French version | Ver en español

A world food crisis that never went away

The 2007/2008 crisis that pushed the number of people living in hunger to one billion and compromised the human rights of many more, never really went away, the 2017 Right to Food and Nutrition Watch warns.

Launched today at the Food and Agriculture Organization of the United Nations (UN FAO), the Right to Food and Nutrition Watch marks its tenth anniversary by taking stock of the last decade, when the world food crisis brought the number of hungry to a peak. Today, despite some progress, many of the problems that led to the crisis in the first place persist and continue to affect millions.

This is confirmed by this year’s report ‘The State of Food Security and Nutrition’ (SOFI) announcing that, after steadily declining for over a decade, global hunger is on the rise again, affecting 815 million people in 2016 – 11% of the global population. Although these figures do not represent the full picture of food insecurity, they give a hint of the path the world is heading towards. The proliferation of violent conflicts, like in Yemen, and climate-related shocks, which can be best exemplified by recent catastrophes in the Caribbean and Americas, are partly behind such trends. But underlining all this is the dominant economic system.

Entitled “World Food Crisis: The Way Out”, this issue of the Watch illustrates the ongoing multifold crisis that the world is still trapped in with ten articles and ten key images. From climate change to unfair global trade rules through the agribusiness megamergers, the role of women in transforming food systems and the right to food in emergency situations, the Watch sheds light on the intricacies behind the crisis.

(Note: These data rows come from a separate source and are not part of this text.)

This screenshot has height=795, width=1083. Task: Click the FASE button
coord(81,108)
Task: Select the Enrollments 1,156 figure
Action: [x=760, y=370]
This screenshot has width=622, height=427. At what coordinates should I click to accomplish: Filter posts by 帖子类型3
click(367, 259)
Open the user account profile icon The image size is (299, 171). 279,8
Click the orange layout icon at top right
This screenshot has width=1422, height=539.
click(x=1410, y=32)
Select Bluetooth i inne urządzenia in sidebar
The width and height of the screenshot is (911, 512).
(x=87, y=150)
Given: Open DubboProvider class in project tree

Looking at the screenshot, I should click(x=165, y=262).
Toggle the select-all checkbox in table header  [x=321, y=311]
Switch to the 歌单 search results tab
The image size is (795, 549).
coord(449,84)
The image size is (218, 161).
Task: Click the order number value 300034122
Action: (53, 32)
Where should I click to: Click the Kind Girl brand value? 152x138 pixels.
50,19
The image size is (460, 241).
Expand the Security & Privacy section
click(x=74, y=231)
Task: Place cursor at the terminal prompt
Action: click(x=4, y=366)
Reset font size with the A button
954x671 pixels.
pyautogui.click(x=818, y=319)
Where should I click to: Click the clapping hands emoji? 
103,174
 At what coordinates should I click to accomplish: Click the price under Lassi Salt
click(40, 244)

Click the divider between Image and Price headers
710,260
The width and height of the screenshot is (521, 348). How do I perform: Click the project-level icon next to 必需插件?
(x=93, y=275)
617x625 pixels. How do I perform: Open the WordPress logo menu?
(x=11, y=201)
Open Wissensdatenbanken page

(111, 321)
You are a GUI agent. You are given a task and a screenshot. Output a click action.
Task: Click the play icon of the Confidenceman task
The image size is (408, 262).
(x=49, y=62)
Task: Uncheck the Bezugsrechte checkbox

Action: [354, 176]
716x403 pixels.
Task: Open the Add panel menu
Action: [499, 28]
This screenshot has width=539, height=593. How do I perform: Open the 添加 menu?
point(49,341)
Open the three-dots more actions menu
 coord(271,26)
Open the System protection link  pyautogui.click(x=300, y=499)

When disaster comes as no surprise

The Watch echoes that the crisis, which was rather multifaceted and multidimensional, “had profound effects on people's lives and livelihoods, on their relationships to food, as well as on public health and on the social fabric of communities – effects that are still being felt to this day”. The crisis was indeed the result of a convergence of complex long- and short-term factors, as the authors explore. But for many, especially in the food sovereignty movement, itcame as no surprise, as it was the inevitable outcome of dominant economic and political systems that prioritize profit over the maintenance of our environment and our human rights.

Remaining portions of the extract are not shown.